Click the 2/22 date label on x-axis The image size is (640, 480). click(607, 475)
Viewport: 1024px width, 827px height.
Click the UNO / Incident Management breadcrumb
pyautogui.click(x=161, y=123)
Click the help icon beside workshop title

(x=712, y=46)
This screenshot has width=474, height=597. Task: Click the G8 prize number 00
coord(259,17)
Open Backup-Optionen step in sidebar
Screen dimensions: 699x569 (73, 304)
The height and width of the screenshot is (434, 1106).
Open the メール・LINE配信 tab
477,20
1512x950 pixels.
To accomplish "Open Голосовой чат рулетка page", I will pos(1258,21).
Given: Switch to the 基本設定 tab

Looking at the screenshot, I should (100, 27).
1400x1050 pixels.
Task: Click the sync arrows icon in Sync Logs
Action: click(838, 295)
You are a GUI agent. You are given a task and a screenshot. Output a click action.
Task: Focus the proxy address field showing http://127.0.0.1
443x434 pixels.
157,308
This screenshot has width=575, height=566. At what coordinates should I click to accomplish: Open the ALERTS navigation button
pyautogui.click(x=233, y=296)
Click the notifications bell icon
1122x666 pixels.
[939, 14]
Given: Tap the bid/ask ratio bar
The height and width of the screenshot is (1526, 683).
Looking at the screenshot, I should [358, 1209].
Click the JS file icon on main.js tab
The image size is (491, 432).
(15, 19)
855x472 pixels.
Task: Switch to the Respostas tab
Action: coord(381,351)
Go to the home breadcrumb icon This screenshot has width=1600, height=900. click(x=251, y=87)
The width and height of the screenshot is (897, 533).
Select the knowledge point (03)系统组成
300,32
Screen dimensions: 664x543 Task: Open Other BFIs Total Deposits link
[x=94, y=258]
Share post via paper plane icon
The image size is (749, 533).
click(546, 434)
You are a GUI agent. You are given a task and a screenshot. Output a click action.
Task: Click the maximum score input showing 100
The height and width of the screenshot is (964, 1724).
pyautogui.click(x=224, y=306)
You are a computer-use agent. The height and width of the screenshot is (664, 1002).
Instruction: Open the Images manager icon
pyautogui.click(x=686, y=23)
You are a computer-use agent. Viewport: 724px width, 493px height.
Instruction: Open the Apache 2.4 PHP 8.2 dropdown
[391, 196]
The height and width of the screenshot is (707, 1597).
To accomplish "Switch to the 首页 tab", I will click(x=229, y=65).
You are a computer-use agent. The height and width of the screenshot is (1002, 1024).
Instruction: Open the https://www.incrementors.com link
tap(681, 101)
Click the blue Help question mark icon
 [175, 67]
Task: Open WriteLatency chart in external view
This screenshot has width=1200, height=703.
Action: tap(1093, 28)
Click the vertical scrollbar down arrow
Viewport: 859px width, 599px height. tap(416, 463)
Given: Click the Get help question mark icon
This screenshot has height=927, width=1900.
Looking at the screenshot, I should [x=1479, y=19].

........

Try it —
Repeat the listing exactly, from its first line to its last.

Result for this task —
Click the 2/22 date label on x-axis The image size is (640, 480). click(607, 475)
Viewport: 1024px width, 827px height.
Click the UNO / Incident Management breadcrumb
pyautogui.click(x=161, y=123)
Click the help icon beside workshop title

(x=712, y=46)
This screenshot has width=474, height=597. Task: Click the G8 prize number 00
coord(259,17)
Open Backup-Optionen step in sidebar
Screen dimensions: 699x569 (73, 304)
The height and width of the screenshot is (434, 1106).
Open the メール・LINE配信 tab
477,20
1512x950 pixels.
To accomplish "Open Голосовой чат рулетка page", I will pos(1258,21).
Given: Switch to the 基本設定 tab

Looking at the screenshot, I should (100, 27).
1400x1050 pixels.
Task: Click the sync arrows icon in Sync Logs
Action: click(838, 295)
You are a GUI agent. You are given a task and a screenshot. Output a click action.
Task: Focus the proxy address field showing http://127.0.0.1
443x434 pixels.
157,308
This screenshot has width=575, height=566. At what coordinates should I click to accomplish: Open the ALERTS navigation button
pyautogui.click(x=233, y=296)
Click the notifications bell icon
1122x666 pixels.
[939, 14]
Given: Tap the bid/ask ratio bar
The height and width of the screenshot is (1526, 683).
Looking at the screenshot, I should [358, 1209].
Click the JS file icon on main.js tab
The image size is (491, 432).
(15, 19)
855x472 pixels.
Task: Switch to the Respostas tab
Action: coord(381,351)
Go to the home breadcrumb icon This screenshot has width=1600, height=900. click(x=251, y=87)
The width and height of the screenshot is (897, 533).
Select the knowledge point (03)系统组成
300,32
Screen dimensions: 664x543 Task: Open Other BFIs Total Deposits link
[x=94, y=258]
Share post via paper plane icon
The image size is (749, 533).
click(546, 434)
You are a GUI agent. You are given a task and a screenshot. Output a click action.
Task: Click the maximum score input showing 100
The height and width of the screenshot is (964, 1724).
pyautogui.click(x=224, y=306)
You are a computer-use agent. The height and width of the screenshot is (664, 1002).
Instruction: Open the Images manager icon
pyautogui.click(x=686, y=23)
You are a computer-use agent. Viewport: 724px width, 493px height.
Instruction: Open the Apache 2.4 PHP 8.2 dropdown
[391, 196]
The height and width of the screenshot is (707, 1597).
To accomplish "Switch to the 首页 tab", I will click(x=229, y=65).
You are a computer-use agent. The height and width of the screenshot is (1002, 1024).
Instruction: Open the https://www.incrementors.com link
tap(681, 101)
Click the blue Help question mark icon
 [175, 67]
Task: Open WriteLatency chart in external view
This screenshot has width=1200, height=703.
Action: tap(1093, 28)
Click the vertical scrollbar down arrow
Viewport: 859px width, 599px height. tap(416, 463)
Given: Click the Get help question mark icon
This screenshot has height=927, width=1900.
Looking at the screenshot, I should [x=1479, y=19].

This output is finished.